The Ninth Amendment states that "The enumeration in the Constitution, of certain rights, shall not be construed to deny or disparage others retained by the people." It's simply a matter of space. If every conceivable right had to be specifically enumerated in an amendment, the Bill of Rights would have had hundreds of amendments. Among these non-enumerated rights the Founding Fathers would surely include the right to individual gun ownership. Guns were used, then as now, for hunting and self-defense. The gun has always been a vital part of American culture, particularly on the frontier. The fact that the Framers didn't specifically include the right to bear arms in the Bill of Rights doesn't mean we don't have that right.

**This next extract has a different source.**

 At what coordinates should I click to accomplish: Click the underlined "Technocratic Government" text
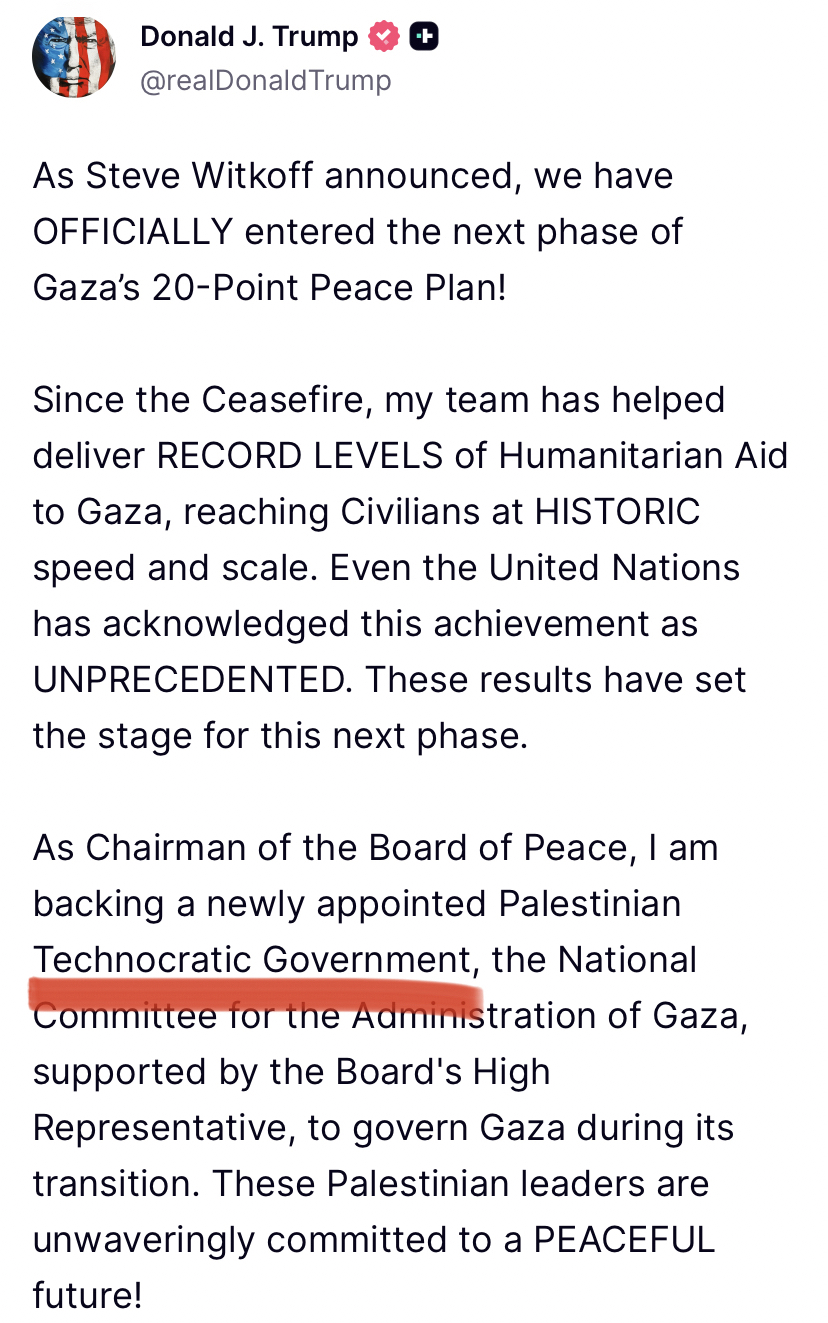[x=251, y=960]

Why is this distinction important? Second Amendment, Ninth Amendment, what does it matter? The Second Amendment has that fateful clause "shall not be infringed." No other Amendment has such forceful language. Guns-rights groups use this clause to justify opposing all gun control measures. If the Second Amendment truly does protect the right of the individual to own firearms, then any law "infringing" on that right for any reason would be unconstituional. If, however, the Ninth Amendment, not the Second, protects that right, then reasonable gun control laws are perfectly constitutional. After all, the First Amendment right to free speech has restrictions. You can't yell "fire" in a crowded theater, for example.

Governments could not exist if they did not restrict personal freedoms in some way. Certain freedoms are ceded to the government for security. Obviously the government should only restrict rights to the minimum amount necessary to protect the "common welfare." Thus, the right to own a firearm to protect yourself does not give you the right to attempt to overthrow the government. Additionally, your rights do not extend to infringing on the rights of others. So, the government can restrict firearm rights by prohibiting certain types of weapons from private use.

After all, if you follow the NRA's logic to its conclusion, if every American has the right to own any kind of weapon, then the Second Amendment protects my "right" to own a nuclear weapon. Something tells me the Framers wouldn't approve of such a "loose-constructionist" approach to the Constitution. The common interest vastly outweighs whatever right I might have to possess my very own 50-megaton hydrogen bomb.

Reasonable gun control laws, enacted in the public interest, seem unobjectionable from a constutional standpoint. Surely it's in the public interest to prohibit ownership of guns with bullets that can pierce armor-plating and bulletproof vests, known popularly as "cop-killer bullets" as that is their only real use. Surely it is also in the public interest to prohibit posession of assault rifles. I can only think of two legitimate reasons for a private citizen to own a gun--hunting and self-defense-- for neither of which is an assualt rifle generally necessary. (As Wesley Clark said in 2003, "You like assault rifles? Join the Army." On the other hand, concealed weapons seem like they could assist quite nicely in self-defense.)

These are merely my opinions, of course. There can be legitimate debate on the necessity and utility of various pieces of gun control legislation. But let's leave the hypercharged language of the Second Amendment out of it. It only coursens our public debate.